Why do toroid inductors have a square cross-section?
When making a ferrite toroid, you start with powder that has to be compressed, then sintered. It's much more practical to have a mould with substantially parallel sides, and compress in one direction. The main criterion for cross-section is manufacturability.
The theoretical shape that maximises power throughput for a toroidal transformer core is a nearly circular (sort of egg-shaped) toroid. The larger the hole in the middle compared to the cross-section, the more nearly circular it is. This shape jointly minimises the magnetic and electrical lengths, and so the losses. For any given pair of core and conductor materials, so core of ferrite, iron powder, or iron tape, and windings of Cu or Al, the optimum cross section and hole ratio will change slightly.

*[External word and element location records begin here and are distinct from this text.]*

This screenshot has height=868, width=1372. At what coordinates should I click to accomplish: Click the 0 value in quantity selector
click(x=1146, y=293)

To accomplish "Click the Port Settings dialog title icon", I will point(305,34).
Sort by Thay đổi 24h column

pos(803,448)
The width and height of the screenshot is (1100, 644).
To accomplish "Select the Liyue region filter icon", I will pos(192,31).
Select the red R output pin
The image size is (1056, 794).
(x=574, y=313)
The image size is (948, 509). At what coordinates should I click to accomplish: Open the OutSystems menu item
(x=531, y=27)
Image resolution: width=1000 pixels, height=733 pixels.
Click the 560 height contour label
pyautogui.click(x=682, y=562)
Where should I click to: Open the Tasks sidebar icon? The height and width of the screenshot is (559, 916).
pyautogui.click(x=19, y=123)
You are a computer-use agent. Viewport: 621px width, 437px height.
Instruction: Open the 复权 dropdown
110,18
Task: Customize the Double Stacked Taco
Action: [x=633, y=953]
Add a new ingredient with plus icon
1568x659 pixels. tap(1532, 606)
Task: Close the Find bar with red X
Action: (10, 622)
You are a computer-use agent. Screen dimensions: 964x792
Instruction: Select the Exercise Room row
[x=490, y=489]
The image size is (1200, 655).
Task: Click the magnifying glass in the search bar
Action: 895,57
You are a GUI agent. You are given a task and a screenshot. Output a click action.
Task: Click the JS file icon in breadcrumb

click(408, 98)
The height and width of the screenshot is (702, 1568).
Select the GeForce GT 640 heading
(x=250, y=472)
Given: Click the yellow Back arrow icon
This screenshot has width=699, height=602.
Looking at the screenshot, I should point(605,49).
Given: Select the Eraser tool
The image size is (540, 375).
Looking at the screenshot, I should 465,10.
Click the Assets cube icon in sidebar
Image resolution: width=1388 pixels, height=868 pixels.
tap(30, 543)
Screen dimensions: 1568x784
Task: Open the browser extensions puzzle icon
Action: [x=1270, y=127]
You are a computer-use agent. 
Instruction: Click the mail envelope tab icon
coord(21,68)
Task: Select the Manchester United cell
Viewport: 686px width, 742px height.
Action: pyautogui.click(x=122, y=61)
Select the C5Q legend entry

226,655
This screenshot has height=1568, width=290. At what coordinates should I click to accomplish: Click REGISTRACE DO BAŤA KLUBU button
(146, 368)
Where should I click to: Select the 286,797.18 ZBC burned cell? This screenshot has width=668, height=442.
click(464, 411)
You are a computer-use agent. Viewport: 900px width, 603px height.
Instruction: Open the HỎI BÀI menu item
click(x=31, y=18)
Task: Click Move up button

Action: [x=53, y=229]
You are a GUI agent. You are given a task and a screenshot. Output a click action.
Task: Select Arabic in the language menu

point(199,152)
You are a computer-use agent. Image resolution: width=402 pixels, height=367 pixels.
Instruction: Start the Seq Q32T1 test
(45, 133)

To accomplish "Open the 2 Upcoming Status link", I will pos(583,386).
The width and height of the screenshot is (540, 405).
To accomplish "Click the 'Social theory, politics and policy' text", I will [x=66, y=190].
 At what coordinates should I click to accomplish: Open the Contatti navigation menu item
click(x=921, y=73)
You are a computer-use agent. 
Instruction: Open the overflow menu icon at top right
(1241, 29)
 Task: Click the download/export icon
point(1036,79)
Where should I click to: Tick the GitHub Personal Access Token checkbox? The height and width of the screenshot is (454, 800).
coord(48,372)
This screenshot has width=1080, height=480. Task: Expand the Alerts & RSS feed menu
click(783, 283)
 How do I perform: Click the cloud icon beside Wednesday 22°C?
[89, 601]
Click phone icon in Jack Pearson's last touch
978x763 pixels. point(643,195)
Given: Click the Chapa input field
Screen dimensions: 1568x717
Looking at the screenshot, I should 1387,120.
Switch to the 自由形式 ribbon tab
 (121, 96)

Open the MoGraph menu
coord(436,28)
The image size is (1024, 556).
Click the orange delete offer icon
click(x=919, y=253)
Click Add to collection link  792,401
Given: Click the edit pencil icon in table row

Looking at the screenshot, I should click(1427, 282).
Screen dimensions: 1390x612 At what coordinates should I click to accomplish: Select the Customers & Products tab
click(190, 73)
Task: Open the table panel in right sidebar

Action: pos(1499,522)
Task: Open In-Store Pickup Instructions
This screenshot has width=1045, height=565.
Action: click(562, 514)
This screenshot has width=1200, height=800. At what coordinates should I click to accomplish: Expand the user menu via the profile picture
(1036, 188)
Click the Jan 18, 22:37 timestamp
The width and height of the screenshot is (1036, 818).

However, this optimum is a very weak function of the cross-sectional shape, and changes little between a circular and a squarish-with-rounded-corners area.
Space occupancy consideration
For the same volume of core material, the “important” outer dimensions of the finished product will be smaller if a square cross section is used. Hence, for example, it will occupy less floor-space on a printed circuit board.
Taking this further (see below) if a rectangular cross section is used, the outer dimension will reduce even further for the same cross sectional area and mean magnetic path length.
Inner radius saturation
Another thing to consider is the inner radius of the toroid. If the core cross section were circular then, for the same mean effective length around the core as a square section toroid, there would be a slightly shorter path that the H-field occupies on the inner radius and this would lead to a small increase in saturation at high currents.
So, what do the main toroid manufacturers do?
Maybe this can be answered by examining four popular\$^1\$ ferrite toroids from Ferroxcube. In fact these toroids are not square cross section but rectangular; the smaller dimension producing even less discrepancy between the inner and outer radius (in red is my calculated dimension): -
The same was also found for Fair-rite toroids. In other words, the preference is to have a rectangular cross section and that naturally means an even longer winding length than a square section and, an even longer winding length than a circular cross section. This is highly likely to be because it is the magnetic part of any transformer or inductor that is potentially more lossy compared to \$I^2R\$ Cu losses.
So, we usually take the mean effective path-length as that passing through the core mid-radius (i.e. where the middle of the jam is in a doughnut) and, ignore the truth that the inner radius will be slightly more prone to saturation than the outer. That’s what we do as engineers but, if we’re being picky about our design, we would need to consider it.
A circular cross section core will naturally have a smaller inner radius and, because of this, it will tend to magnetically saturate a little bit more at that inner radius (compared to a square cross section) and even more so when compared to a rectangular cross section toroid core.
Winding room
And, it follows that there is also less room to put windings in a circular section core. The smaller inner radius becomes a slightly bigger bottle-neck for the wires passing through. Going to a rectangular cross section gives even more room.
In summary
A square cross section core (for the arguments given above) will have a more uniform level of magnetic flux density from inner dimension to outer dimension and, permit more copper wires to pass through the centre. A rectangular cross section is even better.
\$^1\$ "Popular" = going to the Farnell website and choosing four different cores at the top of the list that had significant stock levels.
The total profit maximization is the wanted thing. Toroidal cores with rectagular cross-section are surely easiest to manufacture, but some rounding is useful to make winding easier for the users. The real estate cost in the finished electronic equipment is another factor which suggests rectangular cross-section. The mass of used copper when the wanted inductance and allowed resistance are fixed is an opposite factor. These all things are already said by others, but the final selection should be a result from optimization.
Nobody does it for the total process because core producers cannot fully control the users and the users must use what's available and within the budget. Some faint attempts have been seen. I swear I have seen an ad of a core seller with text "Let our engineering team to help you to select the best core for your application".